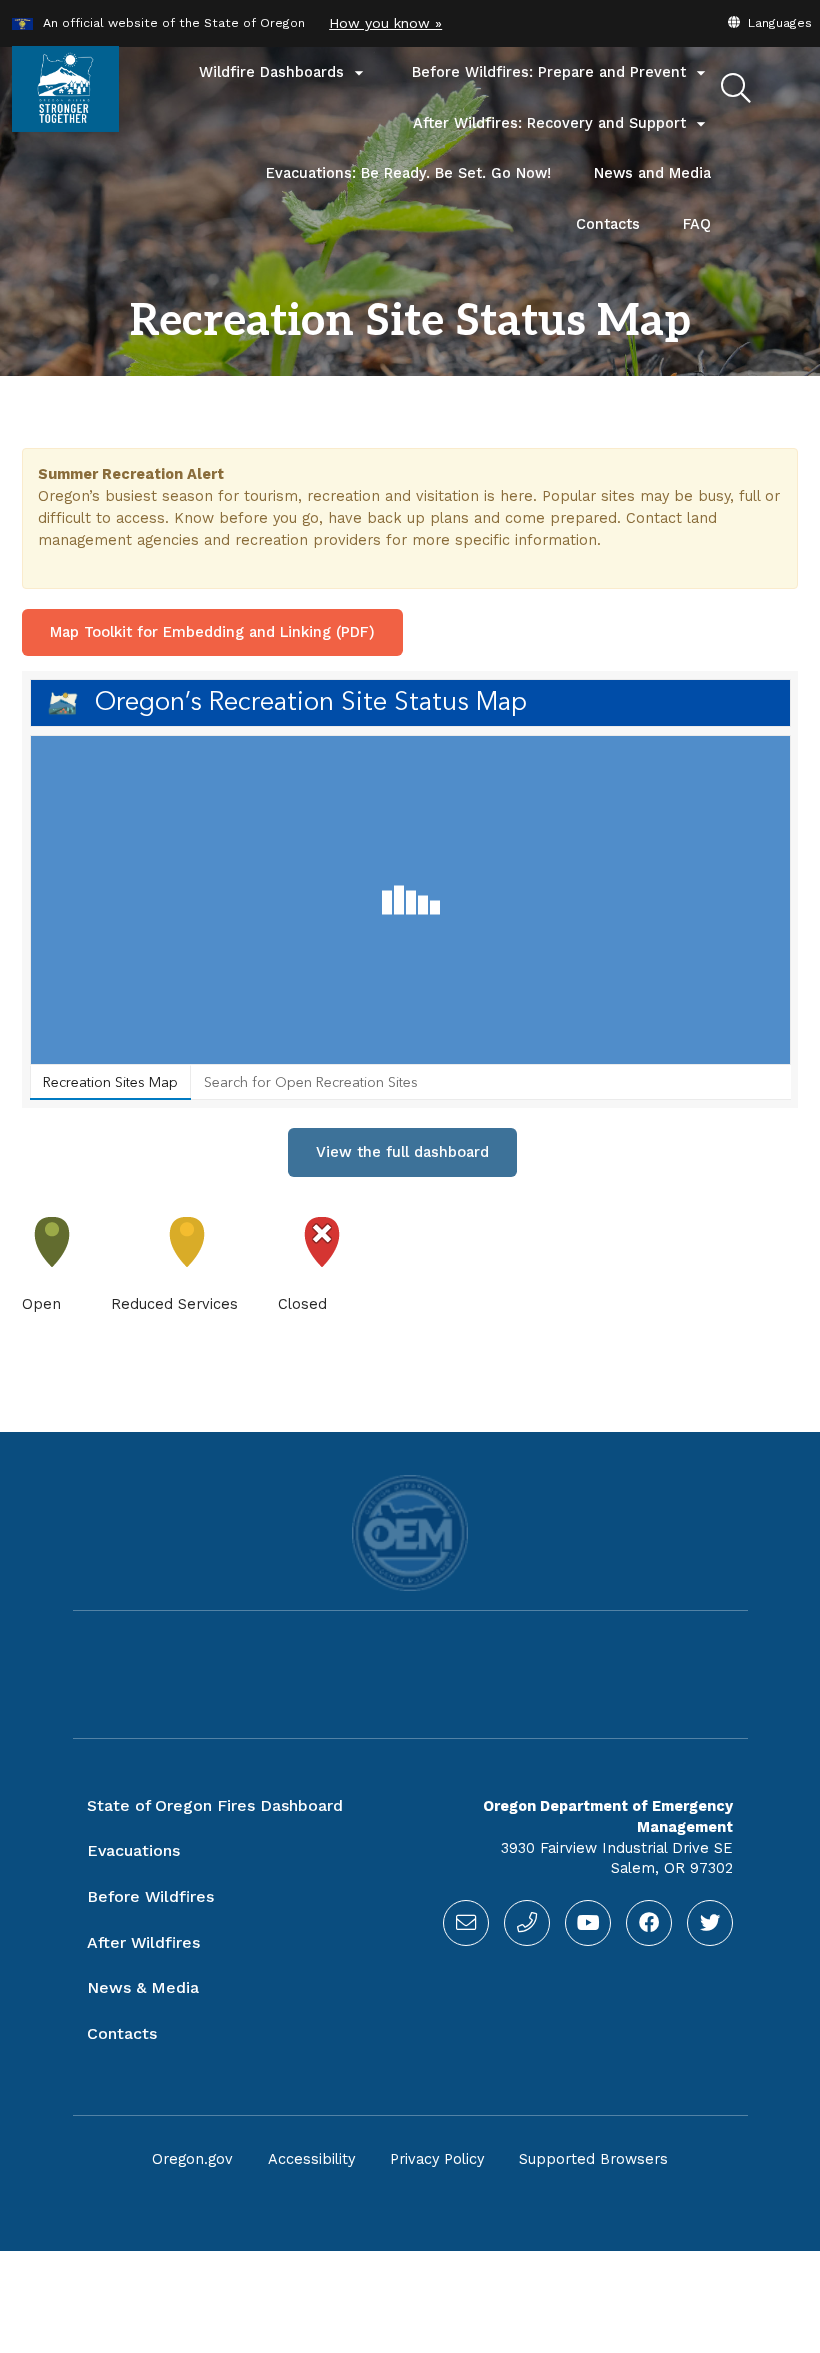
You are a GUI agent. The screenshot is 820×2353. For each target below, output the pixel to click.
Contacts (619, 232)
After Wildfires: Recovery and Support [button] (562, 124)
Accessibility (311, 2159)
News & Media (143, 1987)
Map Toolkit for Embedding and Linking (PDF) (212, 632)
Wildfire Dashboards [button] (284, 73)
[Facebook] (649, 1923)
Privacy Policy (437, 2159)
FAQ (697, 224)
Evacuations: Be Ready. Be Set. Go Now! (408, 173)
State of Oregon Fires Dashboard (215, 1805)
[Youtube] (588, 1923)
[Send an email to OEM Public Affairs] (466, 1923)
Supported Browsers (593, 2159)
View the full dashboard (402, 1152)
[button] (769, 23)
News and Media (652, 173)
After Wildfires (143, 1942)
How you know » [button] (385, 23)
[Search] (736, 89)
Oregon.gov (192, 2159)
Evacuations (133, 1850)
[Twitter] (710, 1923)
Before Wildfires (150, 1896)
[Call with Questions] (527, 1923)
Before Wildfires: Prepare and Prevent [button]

※ ※ ※

> [TASK TO COMPLETE]: Only a word-for-word repetition of the lines from the one containing "After Wildfires: Recovery" to the final line of the data above counts as the answer.

> [RESULT OF THE EXERCISE]:
After Wildfires: Recovery and Support [button] (562, 124)
Accessibility (311, 2159)
News & Media (143, 1987)
Map Toolkit for Embedding and Linking (PDF) (212, 632)
Wildfire Dashboards [button] (284, 73)
[Facebook] (649, 1923)
Privacy Policy (437, 2159)
FAQ (697, 224)
Evacuations: Be Ready. Be Set. Go Now! (408, 173)
State of Oregon Fires Dashboard (215, 1805)
[Youtube] (588, 1923)
[Send an email to OEM Public Affairs] (466, 1923)
Supported Browsers (593, 2159)
View the full dashboard (402, 1152)
[button] (769, 23)
News and Media (652, 173)
After Wildfires (143, 1942)
How you know » [button] (385, 23)
[Search] (736, 89)
Oregon.gov (192, 2159)
Evacuations (133, 1850)
[Twitter] (710, 1923)
Before Wildfires (150, 1896)
[Call with Questions] (527, 1923)
Before Wildfires: Prepare and Prevent [button]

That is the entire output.